Estimulando um relacionamento adequado entre os setores público e privado, essas reformas têm por objetivo capacitar o sistema universitário para lidar com as expectativas e necessidades dos novos alunos, independentemente de sua origem social ou étnica, consolidar a educação tecnológica, expandir o ensino profissionalizante e multiplicar o número de acordos de cooperação com centros de excelência. E, para evitar que nas escolas particulares prevaleça a preocupação com o lucro, sem que haja compromisso com a qualidade dos cursos, esses países exercem sobre elas rígidos controles, por meio de avaliações e indicadores de desempenho. Assinado pelos ministros da Educação da União Européia, por exemplo, o Acordo de Bologna foi concebido para preparar as universidades públicas e privadas européias para competir com as americanas e canadenses.

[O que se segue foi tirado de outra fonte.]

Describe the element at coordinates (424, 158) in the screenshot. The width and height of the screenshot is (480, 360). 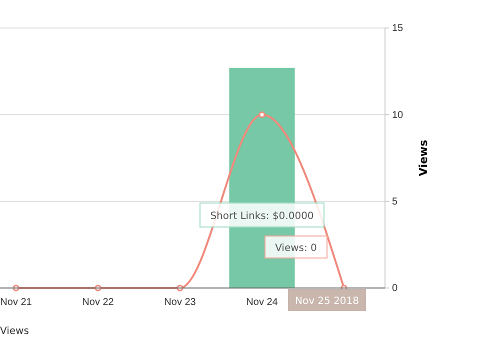
I see `y2-axis-title: Views` at that location. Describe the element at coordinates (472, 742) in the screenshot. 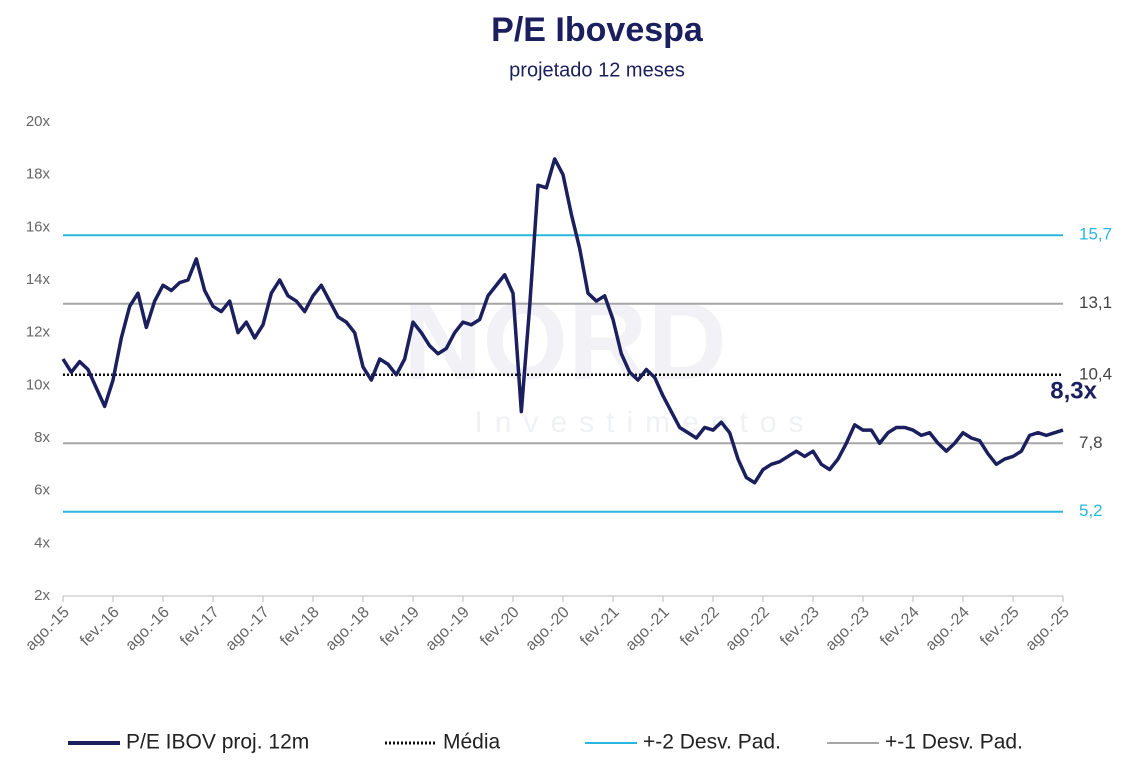

I see `legend-label: Média` at that location.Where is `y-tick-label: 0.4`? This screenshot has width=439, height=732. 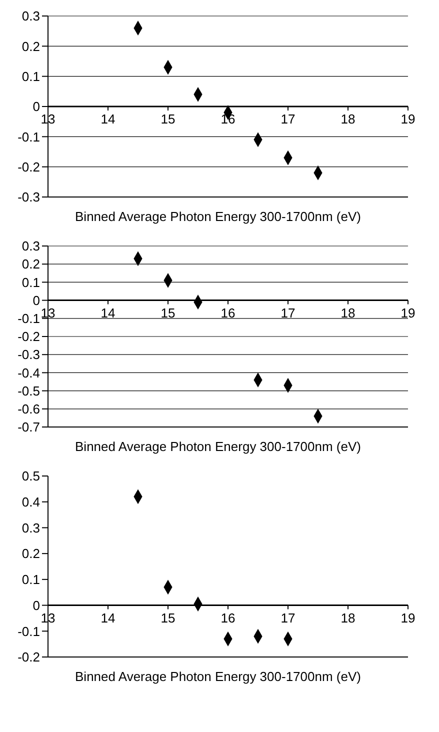
y-tick-label: 0.4 is located at coordinates (31, 502).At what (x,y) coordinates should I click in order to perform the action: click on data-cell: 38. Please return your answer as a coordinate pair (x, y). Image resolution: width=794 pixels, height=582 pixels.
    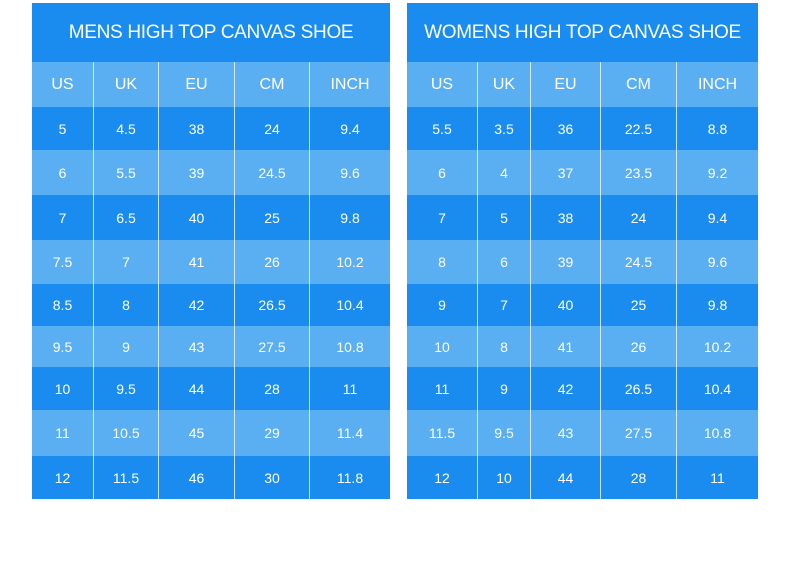
    Looking at the image, I should click on (565, 218).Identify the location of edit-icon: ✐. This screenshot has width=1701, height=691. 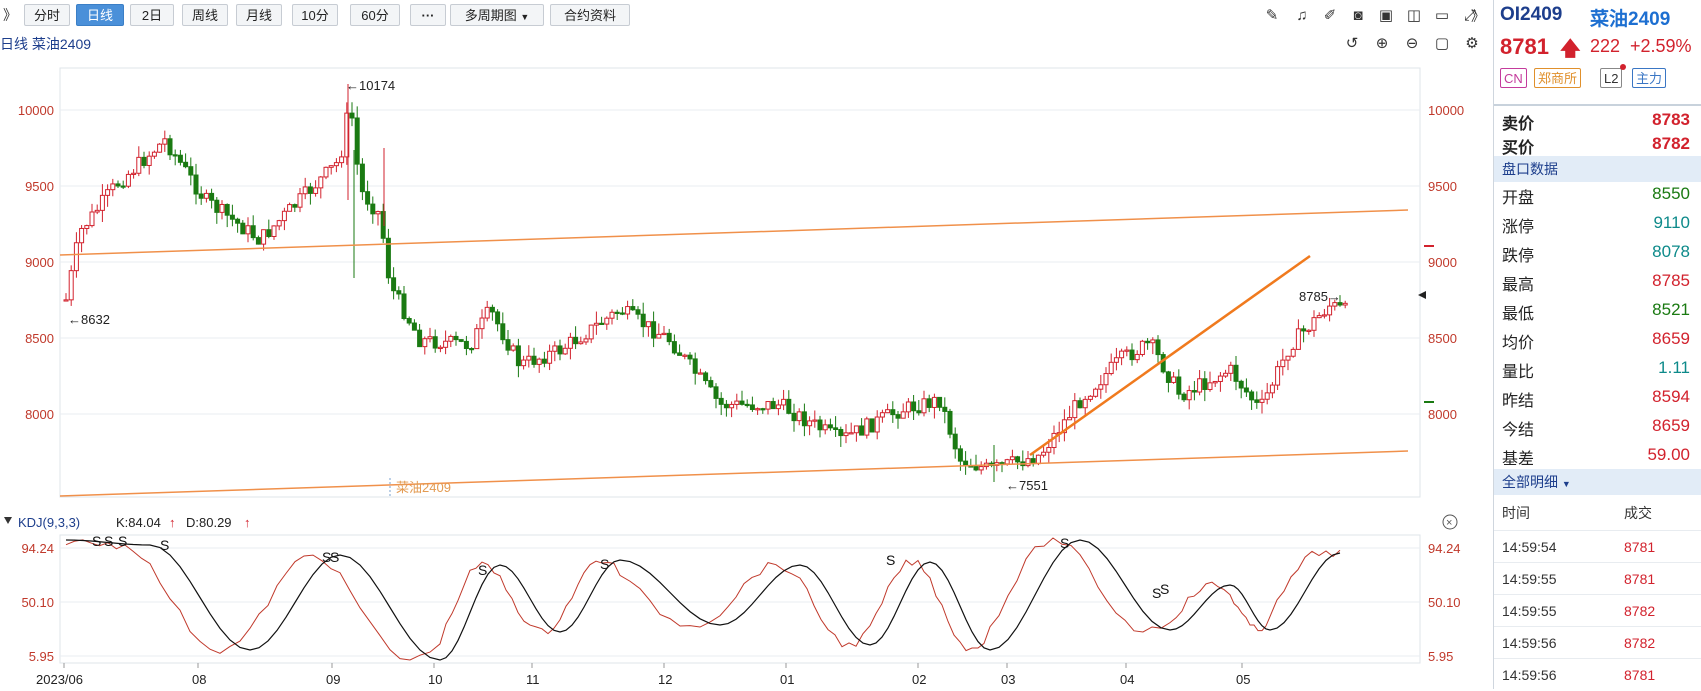
(1330, 16).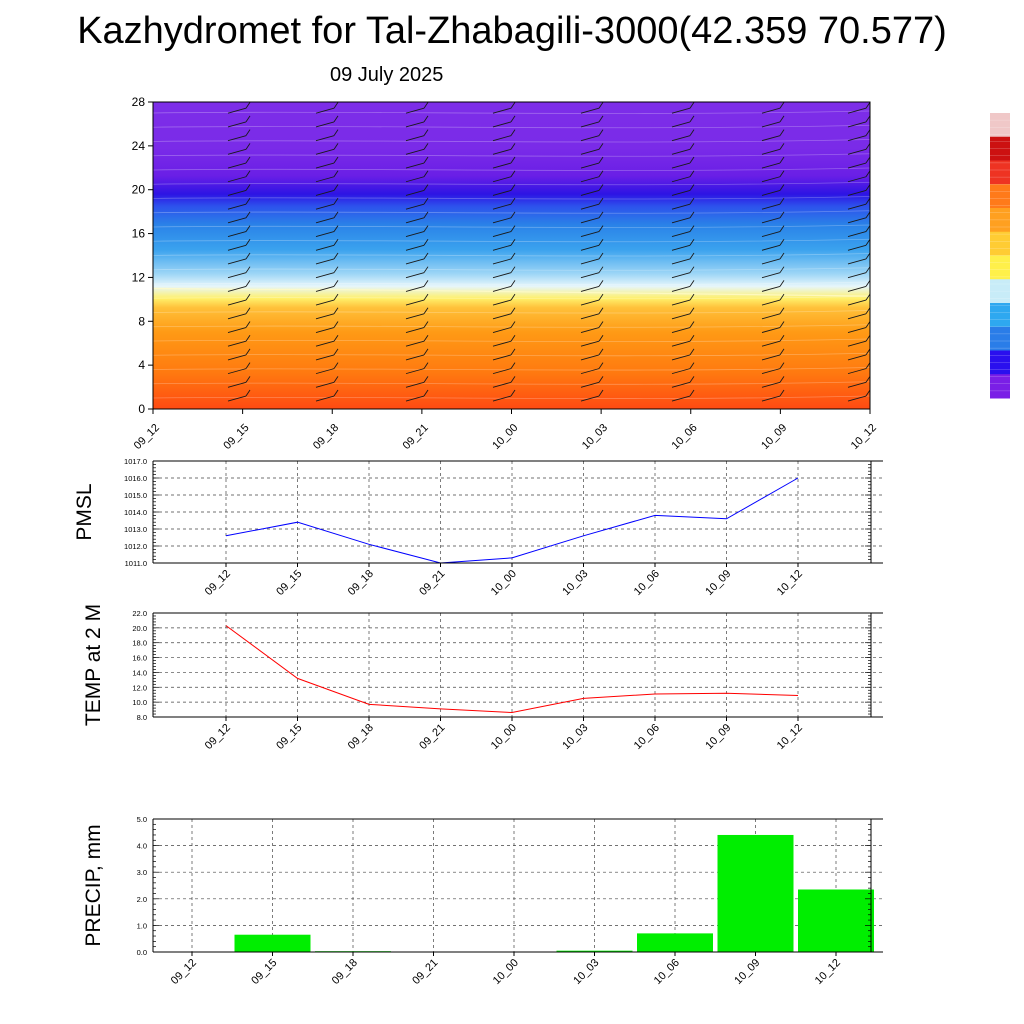  I want to click on y-tick-label: 4.0, so click(142, 846).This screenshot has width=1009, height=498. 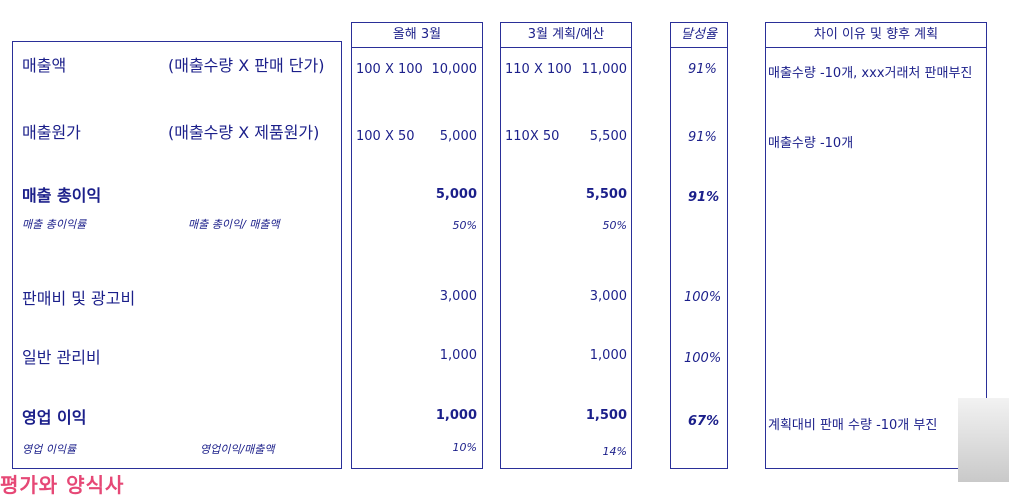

Entre nós, o nacionalismo retrógrado do governo continua tratando o setor educacional privado, que propicia educação superior a 70% dos estudantes brasileiros, como vilão e não como parceiro. Pelo projeto de reforma universitária, instituições estrangeiras e capitais externos só poderão ter 30% do controle acionário das universidades particulares. Se esse projeto já estivesse aprovado, o investimento realizado pela IFC não seria viável. E, se essa imposição tivesse prevalecido no passado, para evitar a "mercantilização do ensino", o País não teria criado o Instituto Tecnológico de Aeronáutica (ITA), uma de suas melhores escolas de engenharia e berço de uma de suas maiores empresas, a Embraer. Durante anos, o ITA contou com a orientação de professores americanos e recebeu apoio financeiro externo privado.

Nosso sistema universitário teria muito a ganhar se, em vez de sua xenofobia tacanha, o governo tivesse sensibilidade para perceber a importância e o alcance da decisão do Banco Mundial. Ao realizar um investimento inédito, permitindo a uma instituição particular expandir-se criando vagas para alunos de baixa renda, o organismo mostrou o caminho que o País tem de seguir para elevar o nível de escolaridade das novas gerações e forjar os quadros de profissionais de que tanto necessita para crescer.